# Texto fornecido
Em “Taiô”, que estreou em maio na capital paulista, a Companhia do Miolo recorre à simbologia da pipa como espinha dorsal da dramaturgia e da encenação. A ode à liberdade é inequívoca nesse agrupamento dedicado a afirmar sua arte em espaço público. A cidade é tecida a partir de um mapeamento afetivo e crítico que discute noções como pertencer e deslocar-se, reivindicar e submeter-se, estar e não ser. Sua história pede poros da percepção abertos: não é simplesmente contada, mas cantada, sentida, flutuada.
O texto do também ator Jé Oliveira (o mesmo dramaturgo do Coletivo Negro que passou pelo Fentepp) rejeita a imagem idílica da pipa em céu de brigadeiro. Seu papagaio empinado é cortado, sofre um “taio” por outro desses brinquedos que, ironicamente, “disputa” espaço no céu, espelho do que também se dá no chão cotidiano.
Surgem imagens como a grita da molecada para ver quem agarra a pipa que está caindo. O prazer em desbicar e ver a rabiola tremular. O ato de descarregar a linha ou enrolá-la na lata. O baque em ser cortado como um cordão umbilical.
Esse viés lúdico de complexidade adulta, ainda que embebido na cultura infantojuvenil, guia o imaginário desses Ícaros urbanos que anseiam voar com autonomia e desenvoltura.
A diretora Renata Lemes, o quinteto de atores e toda a equipe esquadrinham poeticamente os elementos do espetáculo, atentos a que a estrutura lírica do texto não relativize a aspereza do asfalto. A lida concreta do cidadão com a cidade é ilustrada pelo transporte público, o ônibus e o metrô abarrotados de São Paulo, especificamente a rotina dos usuários das estações da linha vermelha que liga as regiões leste e oeste, mancha urbana objeto da pesquisa de campo da companhia. São cerca de 3 milhões de passageiros, ou o deslocamento de um Uruguai a cada manhã de dia útil, o que dá ideia do campo de disputa física.
Curiosamente, a primeira sessão do espetáculo no Fentepp aconteceu num final de manhã de sexta-feira, no bucólico bairro Ana Jacinta, cercado por morros e áreas verdes. No pátio externo e cimentado de um equipamento educacional e cultural chamado Praça da Juventude, era possível ouvir o canto dos pássaros e o agito do vento.
Nessa paisagem antagônica àquela evocada em “Taiô” foi possível verificar como o espetáculo não fica preso ao furacão da metrópole, o que seria uma contradição – não é incomum ver trabalhos que não abarcam tal flexibilidade que muitas vezes reivindicam em suas temáticas e se revelam circunscritos em outras paragens.
O maior trunfo da montagem é o caráter performativo sustentado pela qualidade de energia dos atores, duas mulheres e três homens espertos na palavra enunciada em monólogos e solilóquios, trovadores de uma narrativa que exige um corpo igualmente multipolar no contato improvisação da dança, na disparada perpendicular no meio dos espectadores, na levada hip-hop à maneira dos MCs (endosso dos caixotes grafitados no cenário de Julio Dojcsar), na manipulação de objetos para dar margem às metáforas (guarda-chuvas são convertidos em plumagem), entre outras mutações.

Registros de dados

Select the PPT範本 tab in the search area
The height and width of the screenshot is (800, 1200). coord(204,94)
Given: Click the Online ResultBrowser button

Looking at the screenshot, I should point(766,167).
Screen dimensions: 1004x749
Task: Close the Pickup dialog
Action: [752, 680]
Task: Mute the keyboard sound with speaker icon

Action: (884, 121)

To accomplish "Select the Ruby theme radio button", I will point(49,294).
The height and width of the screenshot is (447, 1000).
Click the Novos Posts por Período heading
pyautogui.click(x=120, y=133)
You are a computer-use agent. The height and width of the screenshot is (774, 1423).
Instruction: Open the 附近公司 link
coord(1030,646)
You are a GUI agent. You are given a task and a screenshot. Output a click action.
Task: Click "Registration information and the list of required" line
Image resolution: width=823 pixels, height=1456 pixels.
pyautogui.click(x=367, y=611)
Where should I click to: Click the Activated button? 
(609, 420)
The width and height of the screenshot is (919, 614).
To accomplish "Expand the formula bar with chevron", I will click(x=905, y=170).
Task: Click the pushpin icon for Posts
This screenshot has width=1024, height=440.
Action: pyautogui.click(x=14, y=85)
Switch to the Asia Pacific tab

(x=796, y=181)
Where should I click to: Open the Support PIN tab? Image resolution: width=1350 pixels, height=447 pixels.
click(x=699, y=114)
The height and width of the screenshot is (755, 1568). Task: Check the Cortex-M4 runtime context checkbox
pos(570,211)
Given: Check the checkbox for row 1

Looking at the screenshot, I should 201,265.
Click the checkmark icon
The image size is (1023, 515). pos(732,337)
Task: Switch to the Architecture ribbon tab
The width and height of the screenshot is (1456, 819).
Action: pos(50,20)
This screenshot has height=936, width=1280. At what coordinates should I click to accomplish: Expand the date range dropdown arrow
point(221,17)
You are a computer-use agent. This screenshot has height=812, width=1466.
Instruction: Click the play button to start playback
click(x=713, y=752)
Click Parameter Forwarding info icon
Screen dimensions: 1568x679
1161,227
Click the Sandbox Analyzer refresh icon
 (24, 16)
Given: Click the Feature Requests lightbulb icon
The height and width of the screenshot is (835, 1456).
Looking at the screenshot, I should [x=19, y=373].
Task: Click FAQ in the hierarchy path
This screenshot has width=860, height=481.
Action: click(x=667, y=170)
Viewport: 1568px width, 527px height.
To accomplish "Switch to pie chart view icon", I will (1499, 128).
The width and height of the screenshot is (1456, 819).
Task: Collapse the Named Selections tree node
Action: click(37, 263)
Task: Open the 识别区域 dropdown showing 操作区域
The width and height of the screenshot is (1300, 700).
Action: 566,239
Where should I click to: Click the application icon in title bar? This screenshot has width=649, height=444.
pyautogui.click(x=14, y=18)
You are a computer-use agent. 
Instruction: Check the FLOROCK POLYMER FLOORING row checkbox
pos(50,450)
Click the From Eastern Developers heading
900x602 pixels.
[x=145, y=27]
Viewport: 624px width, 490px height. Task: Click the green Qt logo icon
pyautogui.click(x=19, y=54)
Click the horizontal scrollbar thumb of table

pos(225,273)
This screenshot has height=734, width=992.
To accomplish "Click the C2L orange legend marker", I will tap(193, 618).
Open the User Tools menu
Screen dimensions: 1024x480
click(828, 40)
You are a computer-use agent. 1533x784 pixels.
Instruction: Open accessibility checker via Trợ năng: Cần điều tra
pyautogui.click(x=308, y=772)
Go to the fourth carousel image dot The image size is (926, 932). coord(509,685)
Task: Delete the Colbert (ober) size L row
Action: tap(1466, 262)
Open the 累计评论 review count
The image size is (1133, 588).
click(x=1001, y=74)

# Tarefas do exercício
#1 Diga se cada afirmação abaixo está de acordo com o texto sobre o espetáculo “Taiô”. Responda sim ou não e cite literalmente as palavras do texto que decidem a questão.
(a) O espetáculo estreou em maio na capital paulista.
(b) A primeira sessão do espetáculo no Fentepp aconteceu numa noite de sábado.
(c) O elenco é formado por três mulheres e dois homens.
#2 Transcreva do texto sobre o espetáculo “Taiô” o trecho que começa com as palavras "Nessa paisagem antagônica" e termina com "em outras paragens.".

# Respostas das tarefas
#1
(a) Sim: “que estreou em maio na capital paulista”.
(b) Não: “aconteceu num final de manhã de sexta-feira”.
(c) Não: “duas mulheres e três homens”.

#2
Nessa paisagem antagônica àquela evocada em “Taiô” foi possível verificar como o espetáculo não fica preso ao furacão da metrópole, o que seria uma contradição – não é incomum ver trabalhos que não abarcam tal flexibilidade que muitas vezes reivindicam em suas temáticas e se revelam circunscritos em outras paragens.